In the meantime, however, there is plenty of data to peruse on the website.
"If somebody has something specific they want to find, they can find it in here," Stapleton said.
When the portal is opened, the first thing someone will see are the tiles, with photos and links that say, for example, "What are the city's revenue sources?" and "What has the city collected in 1 percent local option tax?" Each department has their own tiles, including the police, fire and Parks and Recreation.
To find out what the police budget is spent on, click on the respective tile. Immediately, it is obvious by the graph that comes up that the majority of the budget is wages and salaries. The current year will show up, but the filters to the left of the screen allow the user to go back as far as 2011.
Want to know how much of the salaries and wages were regular hours, overtime or holiday? Clicking on a section of graph, or the related category to the right of the screen, allows the user to dive deeper into the category. Scroll down to the bottom of the page, and the user can browse a summary of the expenses, as well as list of all transactions.
And while some people enjoy pie charts, others prefer line graphs or bar graphs, so toward the top right of the screen, there are several options for whichever graphing style the user might like. Pulling up a bar graph will also show all six years, from 2011 to 2018, which is helpful for Sarah Lynds, deputy director of the city's finance department.
"The hardest part for financial, at least in my past, is that usually you can pull one year of data," Lynds said. "If you want multiple years, you have to go in and recreate spreadsheets. This is awesome because you can pull up the trends."
She used the fire department uniforms as an example, because the data on the website indicates the uniform budget has tripled over the past few years. Stapleton also pointed to a trend in increasing overtime in the police department since 2013, which she said is something they can look at and is the "very purposeful intent" of the online tool.
"That is where we can have the dialogue with the community, with the council, with the leadership in terms of what's happening, why it's happening, and better understand how to manage it ... so it really can help gauge those conversations," Stapleton said, adding that the tool is only as effective as who is using it and what they do with it.
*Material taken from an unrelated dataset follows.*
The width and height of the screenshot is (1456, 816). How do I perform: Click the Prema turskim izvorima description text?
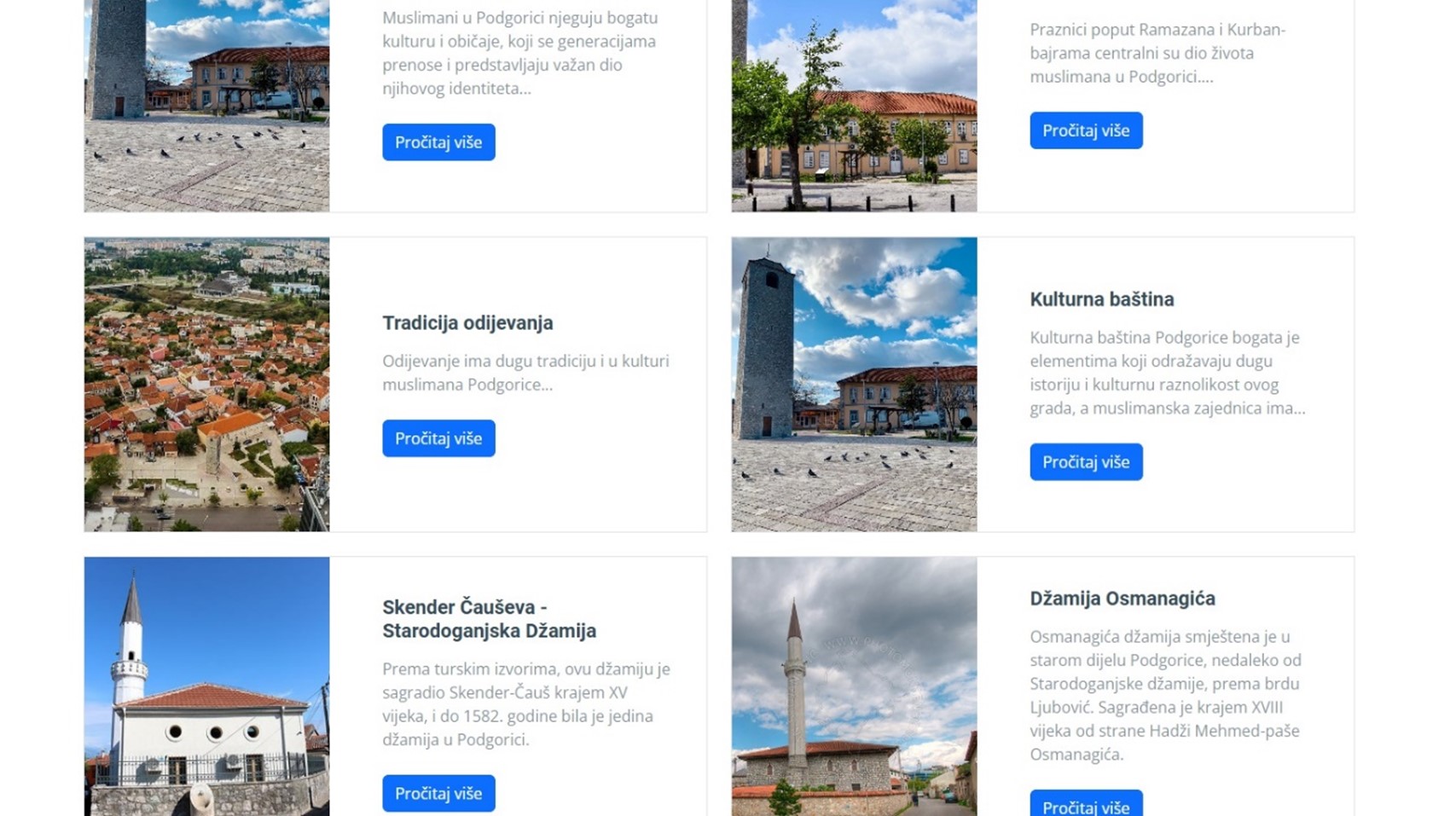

"We put this tool out there, but the efficacy of it really depends on the citizens engaging, taking a look at it, too, really looking into our information. That is the intent, not to put something out there that we can check off a box that we put our financial information out, but to put it out in a new way and hope our citizens engage and take the opportunity to look through the data, formulate questions that they have in terms of what we are doing, and ask the questions."
The new website can be found via the city’s website at sandpointidaho.gov and clicking the "Financials" button to the left, or go directly to the site at bit.ly/2hiuDjs.